Il convient dans ces conditions de faire droit à la demande tant en ce qui concerne les points attribués au titre de la retraite complémentaire que pour ce concerne la retraite de base, étant à cet égard relevé que la caisse ne justifie d’aucun élément de nature à remettre en cause l’évaluation faite par l’intéressé au regard des principes sus rappelés.
Il convient dans ces conditions de réformer le jugement entrepris et de faire droit aux demandes au titre des années 2013 à 2015.
3/ Sur la demande en fixation d’astreinte et de dommages intérêts :
Le présent arrêt apparait suffire en l’état pour le recouvrement et la régularisation des droits de l’intéressé sans qu’il ne soit nécessaire d’ordonner de régularisation sous astreinte, sans préjudice de la faculté d’une saisine du juge de l’exécution à cette fin en cas de difficulté relative à l’exécution de la présente décision.
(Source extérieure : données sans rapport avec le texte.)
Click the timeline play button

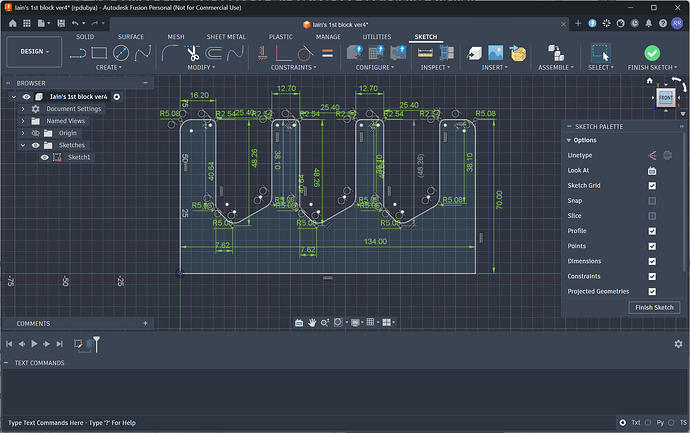(34, 344)
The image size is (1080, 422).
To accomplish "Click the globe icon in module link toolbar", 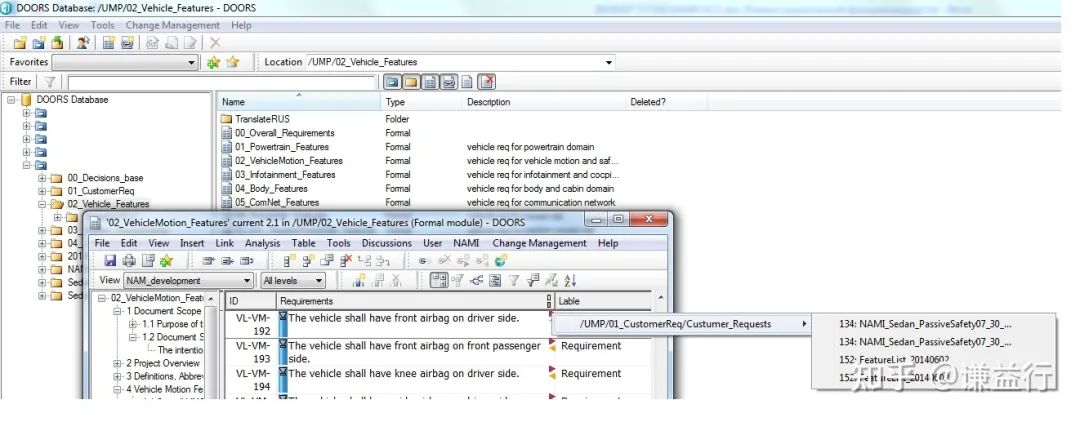I will tap(500, 261).
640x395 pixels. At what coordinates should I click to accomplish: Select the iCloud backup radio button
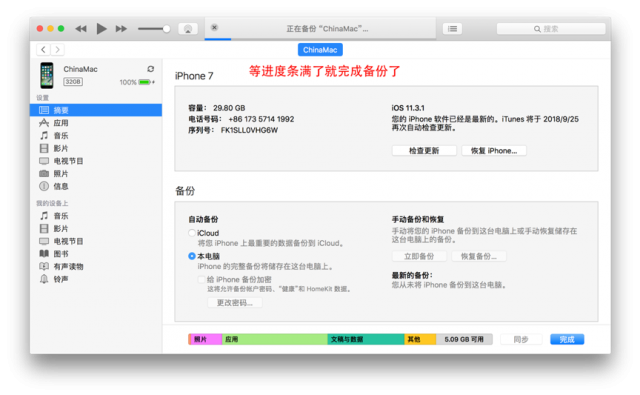[x=191, y=233]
La divergence d’interprétation opposant la CIPAV à l’intéressée ne saurait constituer une faute engageant la responsabilité de cet organisme de sécurité sociale, alors qu’elle porte sur une situation particulièrement complexe résultant de ce que la CIPAV, à la différence des situations de droit commun, n’est pas en charge de l’appel et du recouvrement des cotisations afférentes au régime complémentaire de retraite en cause.
Il conviendra dans ces conditions de rejeter les demandes sur ces points
4/ Sur le demande de dommages intérêts au titre de l’obligation d’information de la caisse.
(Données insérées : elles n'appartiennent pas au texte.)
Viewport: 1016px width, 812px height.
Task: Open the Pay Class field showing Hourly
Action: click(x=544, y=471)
Selon l’article 564 du code de procédure civile, à peine d’irrecevabilité relevée d’office, les parties ne peuvent soumettre à la cour de nouvelles prétentions si ce n’est pour opposer compensation, faire écarter les prétentions adverses ou faire juger les questions nées de l’intervention d’un tiers, ou de la survenance ou de la révélation d’un fait.
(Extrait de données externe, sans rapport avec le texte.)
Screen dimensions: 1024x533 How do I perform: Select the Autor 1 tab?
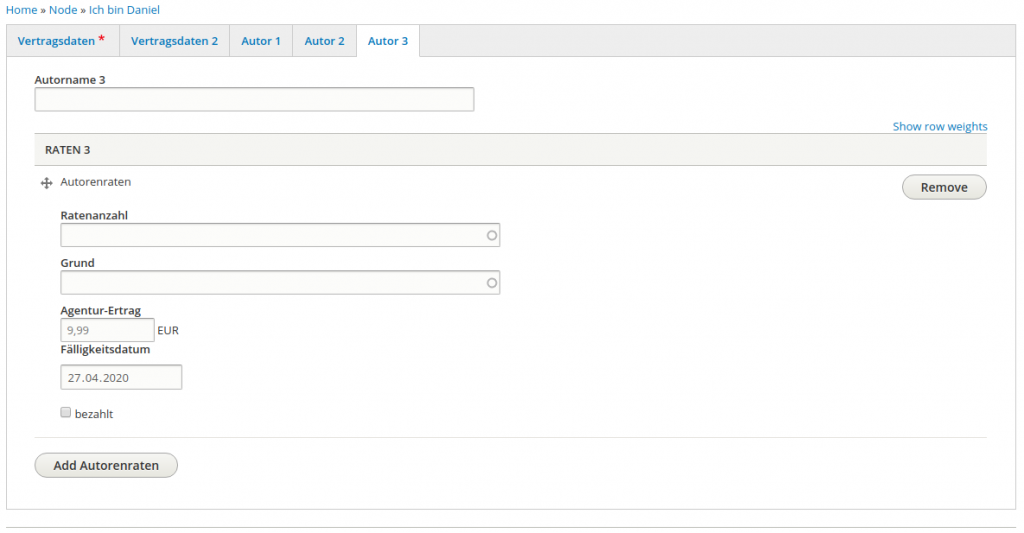tap(260, 41)
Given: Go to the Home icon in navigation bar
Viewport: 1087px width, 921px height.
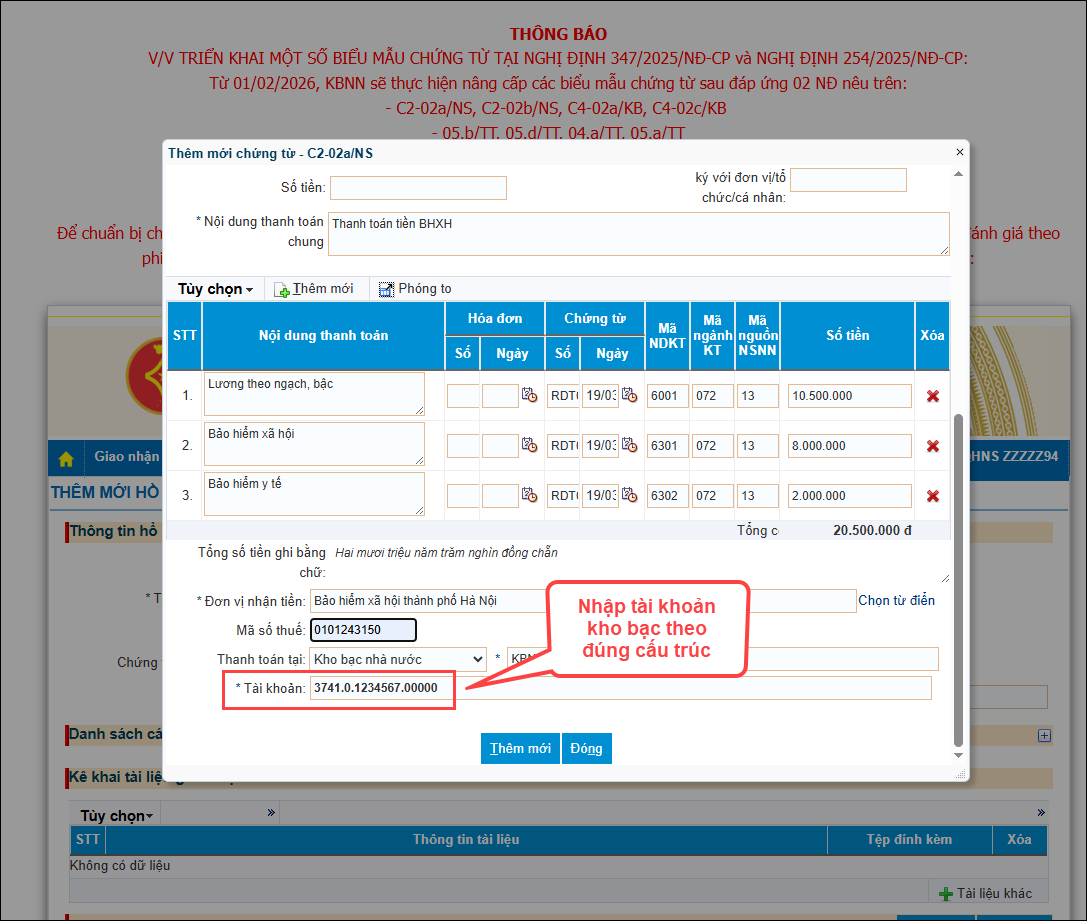Looking at the screenshot, I should tap(66, 458).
Au cas présent, l’intéressé apparait formuler à titre subsidiaire une demande de dommages intérêts en invoquant un manquement de la caisse à son obligation d’information qui ne parait cependant pas avoir été formulé en première instance.
Il convient dans ces conditions d’ordonner la réouverture des débats à l’effet pour les parties de produire leurs observations sur ce point.
PAR CES MOTIFS
La Cour, chambre sociale, statuant contradictoirement par mise à disposition de l’arrêt au greffe de la cour, après débats en audience publique et après en avoir délibéré,
Réforme le jugement du pôle social du tribunal judiciaire de Nancy du 18 octobre 2022 ;
Statuant à nouveau,
Déclare irrecevable la demande en rectification de droits à retraite de M. [V] [L] au titre de la période 2016, 2017, 2018 et 2019 ;
Pour le surplus,
Déclare recevable la demande en rectification de droits à retraite de M. [V] [L] au titres des années 2013 à 2015;
Ordonne à la Caisse interprofessionnelle de prévoyance et d’assurance vieillesse (CIPAV) de rectifier les droits à retraite de M. [V] [L] au titre de la période 2013 à 2015 comme suit :
Au titre de la retraite de base :
85,9 points en 2013 ;
100,3 points en 2014 ;
140,1 points en 2015 ;
Au titre de la retraite complémentaire :
36 points en 2013 ;
36 points en 2014 ;
36 points en 2015 ;
Dit n’y avoir lieu à prononcé d’astreinte ;
Rejette la demande de dommages intérêts pour préjudice moral ;
Ordonne la réouverture des débats à l’effet pour les parties du produire leurs observations sur la recevabilité de la demande de dommages intérêts au titre de l’obligation d’information de la caisse formées par M. [V] [L] devant cette cour.
Renvoie l’affaire à l’audience du 27 juin 2023 à 13h30, la notification du présent arrêt valant convocation des parties à l’audience.
Ainsi prononcé par mise à disposition de l’arrêt au greffe de la cour, les parties en ayant été préalablement avisées dans les conditions prévues au deuxième alinéa de l’article 450 du code de procédure civile.
Et signé par Monsieur Guerric HENON, Président de Chambre, et par Madame Laurène RIVORY, Greffier.